I was a latchkey kid.
I was self reliant.
I wasn’t afraid of the emptiness of home.
We’d barge through the foyer shouting, bickering,
Flip on the TV, fill the clock ticking silence with sound.
Noise as a way of forgetting you're alone.
I could do what I wanted
I liked being alone
I could run and shout,
Boss my little sisters
Pound the basketball against the cement,
Chuck a tennis ball against a cinder block wall
That had a strike zone chalked in the middle,
At least until mom got home
And had to take her nap.
I preferred being alone.
I didn’t wear the key around my neck
Dangling from a red yarn necklace
Like some scarlet letter of abandonment.
I stuck it bare under the front porch mat.
We were poor and unaccomplished and white.
Mom did her best.
She worked and went to school
And on Sundays made giant platters
Of food meant to last all week.
Ragu spaghetti, pots of powder mix chili, tuna casseroles
Tin bowls of raspberry jello, halibut stenciled with soft white bones
Frozen peas, tater tots, chalky lima beans.
A Lutheran pastor brought groceries once a month,
The one chance we had to eat the good stuff
Like Pringles and Cheetos,
Like Frosted Flakes and Count Chocula
Instead of the usual off-brand Cheerios
You had to scoop from a plastic bag.
I had a special token for school lunches
All through middle school.
Green for reduced, red for free.
I kept mine in my pocket until the last minute
So no one would see.
But the lunch lady always made me show
When it was my turn to pay.
Later on, I packed my own lunch.
Ate salami with cheese
Enfolded in a slice of wheat.
A browning banana, a baggie of mini pretzels,
An oatmeal cream pie smashed flat.
Counselors called me out of class
To discuss my adjustments
To living in a “broken home”.
But it wasn’t broken, I told them.
The walls were solid,
Our roof never leaked.
Winter air may have gusted through our windows
But none of them were cracked.
Maybe they saw the fissures in me.
We went to JC Penny in downtown Massillon every fall
For wool sweaters and corduroy pants.
My winter coat was a second hand Oakland Raiders job
That didn’t quite fit and smelled
Like I’d been zipped inside an old church closet.
Sometimes we got hand me down
Toys from the Burgess boys
(Friends of my moms before the divorce)
Who played hockey and baseball
And had a pool in their backyard
And all the things I ever wanted,
Like a cool mom who laughed a lot and swore
And had snacks on plates waiting after school.
One Christmas I got Scott's
Old talking robot
That I used to covet.
But I found I liked it better
When it wasn't my own.
Other kids I knew had Intellivision or Atari,
Foosball, bumper pool,
Ping pong tables in the garage,
Weight sets in the basement,
Bedrooms walls laced with baseball pennants
Signed posters of Mike Eruzione
Model airplanes and action figures on shelves.
And cable TV with millions of channels.
I never had anyone over.
I didn’t want anyone to see my own bare walls
The paucity of toys and gadgets
Or the TV set with the rabbit ears and broken dials,
The way I had to use pliers to change the channels.
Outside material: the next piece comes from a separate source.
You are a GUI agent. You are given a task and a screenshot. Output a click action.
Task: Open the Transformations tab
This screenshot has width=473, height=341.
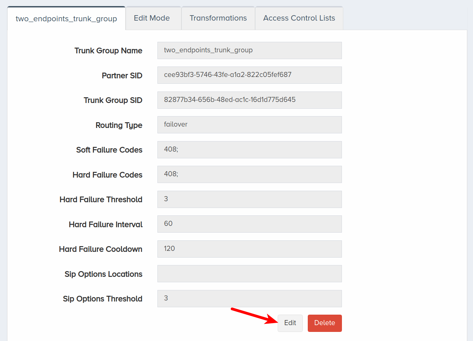point(218,18)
When a pack of neighborhood boys rode by on bikes
I ran inside in case they thought of stopping
And interrupting my secret solo games.
I hid and peered from behind the curtains
Until they turned the corner and were gone.
I was responsible.
I was in charge.
I yelled at my sisters
To finish their chores.
When darkness fell
I turned the porch lights on
And locked all the doors.
I was the latchkey kid
Who grew up to be a latchkey man
Carrying around a ring of keys
That unlocked all the doors
To lonesome secret places
Sheltering all I came to love.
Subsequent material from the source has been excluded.